▶ Action item:
Output the data as it stands. Each line must match exactly.
Top of Data for the task
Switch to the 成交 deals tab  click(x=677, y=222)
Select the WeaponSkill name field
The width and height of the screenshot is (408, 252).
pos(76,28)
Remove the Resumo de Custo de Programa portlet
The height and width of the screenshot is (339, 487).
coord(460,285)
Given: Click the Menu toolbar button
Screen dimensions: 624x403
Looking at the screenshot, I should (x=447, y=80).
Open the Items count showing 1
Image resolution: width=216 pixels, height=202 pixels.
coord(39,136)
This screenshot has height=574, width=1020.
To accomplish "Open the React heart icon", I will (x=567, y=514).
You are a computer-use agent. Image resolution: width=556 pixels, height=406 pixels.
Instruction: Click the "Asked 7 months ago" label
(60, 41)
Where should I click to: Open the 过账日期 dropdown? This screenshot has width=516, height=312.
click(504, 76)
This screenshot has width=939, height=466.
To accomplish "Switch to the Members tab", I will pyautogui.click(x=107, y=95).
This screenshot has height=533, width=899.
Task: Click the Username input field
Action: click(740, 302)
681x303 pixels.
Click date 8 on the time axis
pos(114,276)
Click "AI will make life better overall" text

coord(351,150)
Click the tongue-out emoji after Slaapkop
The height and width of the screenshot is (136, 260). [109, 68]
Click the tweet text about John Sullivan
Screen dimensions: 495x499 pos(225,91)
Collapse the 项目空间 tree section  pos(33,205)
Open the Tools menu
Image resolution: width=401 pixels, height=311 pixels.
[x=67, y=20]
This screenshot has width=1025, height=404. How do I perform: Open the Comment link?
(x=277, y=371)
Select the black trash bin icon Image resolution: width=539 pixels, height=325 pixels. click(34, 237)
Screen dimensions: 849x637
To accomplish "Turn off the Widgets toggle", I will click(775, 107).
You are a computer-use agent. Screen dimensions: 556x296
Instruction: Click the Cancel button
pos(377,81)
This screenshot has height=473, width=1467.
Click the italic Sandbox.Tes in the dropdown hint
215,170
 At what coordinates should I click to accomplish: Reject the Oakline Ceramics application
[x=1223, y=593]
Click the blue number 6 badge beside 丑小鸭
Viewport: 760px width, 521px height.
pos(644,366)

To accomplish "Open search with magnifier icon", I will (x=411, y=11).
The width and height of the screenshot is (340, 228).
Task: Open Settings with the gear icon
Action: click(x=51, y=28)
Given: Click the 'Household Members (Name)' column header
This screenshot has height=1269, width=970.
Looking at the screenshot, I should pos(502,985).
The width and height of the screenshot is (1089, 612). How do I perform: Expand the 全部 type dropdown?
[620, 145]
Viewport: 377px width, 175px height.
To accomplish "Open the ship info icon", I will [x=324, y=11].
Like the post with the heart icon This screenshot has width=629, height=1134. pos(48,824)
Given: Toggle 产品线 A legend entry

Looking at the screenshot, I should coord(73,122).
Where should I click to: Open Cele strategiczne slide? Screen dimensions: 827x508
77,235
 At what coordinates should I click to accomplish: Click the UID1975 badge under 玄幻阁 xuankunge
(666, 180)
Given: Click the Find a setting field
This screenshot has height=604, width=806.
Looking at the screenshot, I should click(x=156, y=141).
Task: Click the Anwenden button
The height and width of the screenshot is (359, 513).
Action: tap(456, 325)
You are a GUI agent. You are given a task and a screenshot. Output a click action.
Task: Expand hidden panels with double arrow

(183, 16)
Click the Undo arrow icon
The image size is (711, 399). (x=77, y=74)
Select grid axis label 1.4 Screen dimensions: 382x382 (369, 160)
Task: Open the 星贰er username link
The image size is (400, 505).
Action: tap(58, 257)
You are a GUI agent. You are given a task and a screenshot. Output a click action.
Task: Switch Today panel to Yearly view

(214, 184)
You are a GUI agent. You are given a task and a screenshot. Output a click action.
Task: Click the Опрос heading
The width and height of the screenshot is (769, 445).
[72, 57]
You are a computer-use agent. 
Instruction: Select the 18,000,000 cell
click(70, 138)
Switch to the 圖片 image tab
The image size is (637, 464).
Bottom of Data for the task
▶ Task response:
Switch to the 成交 deals tab  click(x=677, y=222)
Select the WeaponSkill name field
The width and height of the screenshot is (408, 252).
pos(76,28)
Remove the Resumo de Custo de Programa portlet
The height and width of the screenshot is (339, 487).
coord(460,285)
Given: Click the Menu toolbar button
Screen dimensions: 624x403
Looking at the screenshot, I should (x=447, y=80).
Open the Items count showing 1
Image resolution: width=216 pixels, height=202 pixels.
coord(39,136)
This screenshot has height=574, width=1020.
To accomplish "Open the React heart icon", I will (x=567, y=514).
You are a computer-use agent. Image resolution: width=556 pixels, height=406 pixels.
Instruction: Click the "Asked 7 months ago" label
(60, 41)
Where should I click to: Open the 过账日期 dropdown? This screenshot has width=516, height=312.
click(504, 76)
This screenshot has width=939, height=466.
To accomplish "Switch to the Members tab", I will pyautogui.click(x=107, y=95).
This screenshot has height=533, width=899.
Task: Click the Username input field
Action: click(740, 302)
681x303 pixels.
Click date 8 on the time axis
pos(114,276)
Click "AI will make life better overall" text

coord(351,150)
Click the tongue-out emoji after Slaapkop
The height and width of the screenshot is (136, 260). [109, 68]
Click the tweet text about John Sullivan
Screen dimensions: 495x499 pos(225,91)
Collapse the 项目空间 tree section  pos(33,205)
Open the Tools menu
Image resolution: width=401 pixels, height=311 pixels.
[x=67, y=20]
This screenshot has width=1025, height=404. How do I perform: Open the Comment link?
(x=277, y=371)
Select the black trash bin icon Image resolution: width=539 pixels, height=325 pixels. click(34, 237)
Screen dimensions: 849x637
To accomplish "Turn off the Widgets toggle", I will click(775, 107).
You are a computer-use agent. Screen dimensions: 556x296
Instruction: Click the Cancel button
pos(377,81)
This screenshot has height=473, width=1467.
Click the italic Sandbox.Tes in the dropdown hint
215,170
 At what coordinates should I click to accomplish: Reject the Oakline Ceramics application
[x=1223, y=593]
Click the blue number 6 badge beside 丑小鸭
Viewport: 760px width, 521px height.
pos(644,366)

To accomplish "Open search with magnifier icon", I will (x=411, y=11).
The width and height of the screenshot is (340, 228).
Task: Open Settings with the gear icon
Action: click(x=51, y=28)
Given: Click the 'Household Members (Name)' column header
This screenshot has height=1269, width=970.
Looking at the screenshot, I should pos(502,985).
The width and height of the screenshot is (1089, 612). How do I perform: Expand the 全部 type dropdown?
[620, 145]
Viewport: 377px width, 175px height.
To accomplish "Open the ship info icon", I will [x=324, y=11].
Like the post with the heart icon This screenshot has width=629, height=1134. pos(48,824)
Given: Toggle 产品线 A legend entry

Looking at the screenshot, I should coord(73,122).
Where should I click to: Open Cele strategiczne slide? Screen dimensions: 827x508
77,235
 At what coordinates should I click to accomplish: Click the UID1975 badge under 玄幻阁 xuankunge
(666, 180)
Given: Click the Find a setting field
This screenshot has height=604, width=806.
Looking at the screenshot, I should click(x=156, y=141).
Task: Click the Anwenden button
The height and width of the screenshot is (359, 513).
Action: tap(456, 325)
You are a GUI agent. You are given a task and a screenshot. Output a click action.
Task: Expand hidden panels with double arrow

(183, 16)
Click the Undo arrow icon
The image size is (711, 399). (x=77, y=74)
Select grid axis label 1.4 Screen dimensions: 382x382 (369, 160)
Task: Open the 星贰er username link
The image size is (400, 505).
Action: tap(58, 257)
You are a GUI agent. You are given a task and a screenshot. Output a click action.
Task: Switch Today panel to Yearly view

(214, 184)
You are a GUI agent. You are given a task and a screenshot. Output a click action.
Task: Click the Опрос heading
The width and height of the screenshot is (769, 445).
[72, 57]
You are a computer-use agent. 
Instruction: Select the 18,000,000 cell
click(70, 138)
Switch to the 圖片 image tab
The image size is (637, 464).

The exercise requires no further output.